* **PROVIDED TEXT**:
::::::
Andrew, ping on these two questions.

-boris

Andrew Cooper Nov. 14, 2016, 5:19 p.m. UTC | #9

On 14/11/16 15:01, Boris Ostrovsky wrote:
> On 11/09/2016 04:01 PM, Boris Ostrovsky wrote:
>> On 11/09/2016 02:58 PM, Andrew Cooper wrote:
>>> On 09/11/16 15:14, Boris Ostrovsky wrote:
>>>> On 11/09/2016 09:59 AM, Andrew Cooper wrote:
>>>>>> diff --git a/xen/include/public/hvm/ioreq.h b/xen/include/public/hvm/ioreq.h
>>>>>> index 2e5809b..e3fa704 100644
>>>>>> --- a/xen/include/public/hvm/ioreq.h
>>>>>> +++ b/xen/include/public/hvm/ioreq.h
>>>>>> @@ -24,6 +24,8 @@
>>>>>>  #ifndef _IOREQ_H_
>>>>>>  #define _IOREQ_H_
>>>>>>  
>>>>>> +#include "hvm_info_table.h" /* HVM_MAX_VCPUS */
>>>>>> +
>>>>>>  #define IOREQ_READ      1
>>>>>>  #define IOREQ_WRITE     0
>>>>>>  
>>>>>> @@ -124,6 +126,17 @@ typedef struct buffered_iopage buffered_iopage_t;
>>>>>>  #define ACPI_GPE0_BLK_ADDRESS        ACPI_GPE0_BLK_ADDRESS_V0
>>>>>>  #define ACPI_GPE0_BLK_LEN            ACPI_GPE0_BLK_LEN_V0
>>>>>>  
>>>>>> +#define ACPI_PM1A_EVT_BLK_LEN        0x04
>>>>>> +#define ACPI_PM1A_CNT_BLK_LEN        0x02
>>>>>> +#define ACPI_PM_TMR_BLK_LEN          0x04
>>>>>> +
>>>>>> +/* Location of online VCPU bitmap. */
>>>>>> +#define ACPI_CPU_MAP                 0xaf00
>>>>>> +#define ACPI_CPU_MAP_LEN             ((HVM_MAX_VCPUS / 8) + \
>>>>>> +                                      ((HVM_MAX_VCPUS & 7) ? 1 : 0))
>>>>>> +#if ACPI_CPU_MAP + ACPI_CPU_MAP_LEN >= ACPI_GPE0_BLK_ADDRESS_V1
>>>>>> +#error "ACPI_CPU_MAP is too big"
>>>>>> +#endif
>>>>> Why is this in ioreq.h?  It has nothing to do with ioreq's.
>>>>>
>>>>> The current ACPI bits in here are to do with the qemu ACPI interface,
>>>>> not the Xen ACPI interface.
>>>>>
>>>>> Also, please can we avoid hard-coding the location of the map in the
>>>>> hypervisor ABI.  These constants make it impossible to ever extend the
>>>>> number of HVM vcpus at a future date.
>>>> The first three logically belong here because corresponding blocks'
>>>> addresses are defined right above.
>>> They have no relationship to the ones above, other than their name.
>> They describe the same object --- for example
>> ACPI_PM1A_CNT_BLK_ADDRESS_V1 and (new) ACPI_PM1A_CNT_BLK_LEN describe
>> pm1a control.
>>
>> As far as definitions being there for qemu interface only ---
>> ACPI_PM1A_CNT_BLK_ADDRESS_V1, for example, is used only by hvmloader and
>> libacpi.
::::::
* **TASK INSTRUCTIONS**:
a) Translate this sentence from the ioreq.h patch thread into Spanish: "These constants make it impossible to ever extend the number of HVM vcpus at a future date."
b) Pick up the ioreq.h patch thread after its final sentence and extend it.
The lines that follow the mailing-list thread come from a separate source.
::::::
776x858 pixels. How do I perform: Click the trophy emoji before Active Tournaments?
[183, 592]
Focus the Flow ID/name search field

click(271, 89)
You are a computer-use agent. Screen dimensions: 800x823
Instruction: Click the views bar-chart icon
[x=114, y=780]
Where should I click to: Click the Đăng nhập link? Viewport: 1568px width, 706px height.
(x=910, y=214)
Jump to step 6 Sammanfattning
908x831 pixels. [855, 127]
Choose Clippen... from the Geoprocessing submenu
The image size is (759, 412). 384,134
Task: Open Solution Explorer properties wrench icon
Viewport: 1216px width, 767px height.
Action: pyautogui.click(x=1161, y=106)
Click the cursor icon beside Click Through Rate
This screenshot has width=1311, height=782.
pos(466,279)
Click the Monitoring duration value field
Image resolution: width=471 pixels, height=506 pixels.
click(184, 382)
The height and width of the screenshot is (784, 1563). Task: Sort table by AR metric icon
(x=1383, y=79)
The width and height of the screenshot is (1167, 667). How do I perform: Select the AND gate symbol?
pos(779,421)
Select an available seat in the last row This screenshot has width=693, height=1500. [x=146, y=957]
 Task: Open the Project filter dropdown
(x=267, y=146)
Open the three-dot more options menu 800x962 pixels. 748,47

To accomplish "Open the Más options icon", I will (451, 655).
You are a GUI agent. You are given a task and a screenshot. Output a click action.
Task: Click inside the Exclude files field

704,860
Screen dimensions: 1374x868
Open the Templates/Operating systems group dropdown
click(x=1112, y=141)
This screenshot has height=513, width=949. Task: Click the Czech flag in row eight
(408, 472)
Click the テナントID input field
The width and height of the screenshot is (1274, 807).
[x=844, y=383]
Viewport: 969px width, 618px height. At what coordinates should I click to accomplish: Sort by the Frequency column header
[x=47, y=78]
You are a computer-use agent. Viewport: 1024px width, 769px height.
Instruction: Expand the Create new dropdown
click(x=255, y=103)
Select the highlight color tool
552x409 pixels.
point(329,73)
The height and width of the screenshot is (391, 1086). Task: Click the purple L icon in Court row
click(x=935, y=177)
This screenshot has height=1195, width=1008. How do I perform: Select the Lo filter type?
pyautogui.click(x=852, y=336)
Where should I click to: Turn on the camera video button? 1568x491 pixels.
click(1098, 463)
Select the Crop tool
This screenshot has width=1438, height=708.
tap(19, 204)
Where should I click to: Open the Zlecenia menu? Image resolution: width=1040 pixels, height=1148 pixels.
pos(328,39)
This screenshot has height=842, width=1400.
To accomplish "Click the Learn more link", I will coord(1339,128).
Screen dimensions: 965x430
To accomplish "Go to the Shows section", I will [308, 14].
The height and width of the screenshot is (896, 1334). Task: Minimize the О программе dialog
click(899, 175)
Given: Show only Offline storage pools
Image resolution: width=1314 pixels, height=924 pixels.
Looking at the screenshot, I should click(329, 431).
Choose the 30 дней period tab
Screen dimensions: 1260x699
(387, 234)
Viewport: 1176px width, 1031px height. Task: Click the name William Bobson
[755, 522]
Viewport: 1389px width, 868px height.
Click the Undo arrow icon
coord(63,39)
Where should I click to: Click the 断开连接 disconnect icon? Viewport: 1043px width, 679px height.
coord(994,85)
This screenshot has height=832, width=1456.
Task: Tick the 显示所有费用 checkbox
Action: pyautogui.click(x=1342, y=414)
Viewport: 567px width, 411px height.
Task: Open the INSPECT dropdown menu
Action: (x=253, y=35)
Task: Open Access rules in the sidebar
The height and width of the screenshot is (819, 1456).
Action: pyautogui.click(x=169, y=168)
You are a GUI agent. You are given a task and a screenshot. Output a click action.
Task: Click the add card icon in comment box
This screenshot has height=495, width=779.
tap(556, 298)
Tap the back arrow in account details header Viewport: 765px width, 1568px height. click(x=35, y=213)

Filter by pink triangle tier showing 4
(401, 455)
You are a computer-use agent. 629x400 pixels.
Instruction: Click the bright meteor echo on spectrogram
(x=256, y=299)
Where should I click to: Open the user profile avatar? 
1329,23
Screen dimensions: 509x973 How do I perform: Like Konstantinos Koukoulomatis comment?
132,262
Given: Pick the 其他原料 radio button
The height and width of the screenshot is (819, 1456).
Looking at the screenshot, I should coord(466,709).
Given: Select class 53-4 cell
::::::
* **EXPECTED OUTPUTS**:
a) Estas constantes hacen imposible ampliar alguna vez el número de vcpus HVM en una fecha futura.

b)
>>
>>
>>>> ACPI_CPU_MAP has to be seen by both the toolstack (libacpi) and the
>>>> hypervisor (and qemu as well, although it is defined as
>>>> PIIX4_CPU_HOTPLUG_IO_BASE).
>>>>
>>>> Where do you think it should go then?
>>> This highlights a reoccurring problem in Xen which desperately needs
>>> fixing, but still isn't high enough on my TODO list to tackle yet.
>>>
>>> There is no central registration of claims on domain resources.  This is
>>> the root cause of memory accounting problems for HVM guests.
>>>
>>>
>>> The way I planned to fix this was to have Xen maintain a registry of
>>> domains physical resources which ends up looking very much like
>>> /proc/io{mem,ports}.  There will be a hypercall interface for querying
>>> this information, and for a toolstack and device model to modify it.
>>>
>>> The key point is that Xen needs to be authoritative source of
>>> information pertaining to layout, rather than the current fiasco we have
>>> of the toolstack, qemu and hvmloader all thinking they know and control
>>> what's going on.  This fixes several current unknowns which have caused
>>> real problems, such as whether a domain was told about certain RMRRs
>>> when it booted, or how many PXEROMs qemu tried to fit into the physmap.
>>>
>>> This information (eventually, when I get Xen-level migration v2 sorted)
>>> needs to move at the head of the migration stream.
>>>
>>> The way I would envisage this working is that on domain create, Xen
>>> makes a blank map indicating that all space is free.  By selecting
>>> X86_EMUL_APCI_*, Xen takes out an allocation when it wires up the ioport
>>> handler.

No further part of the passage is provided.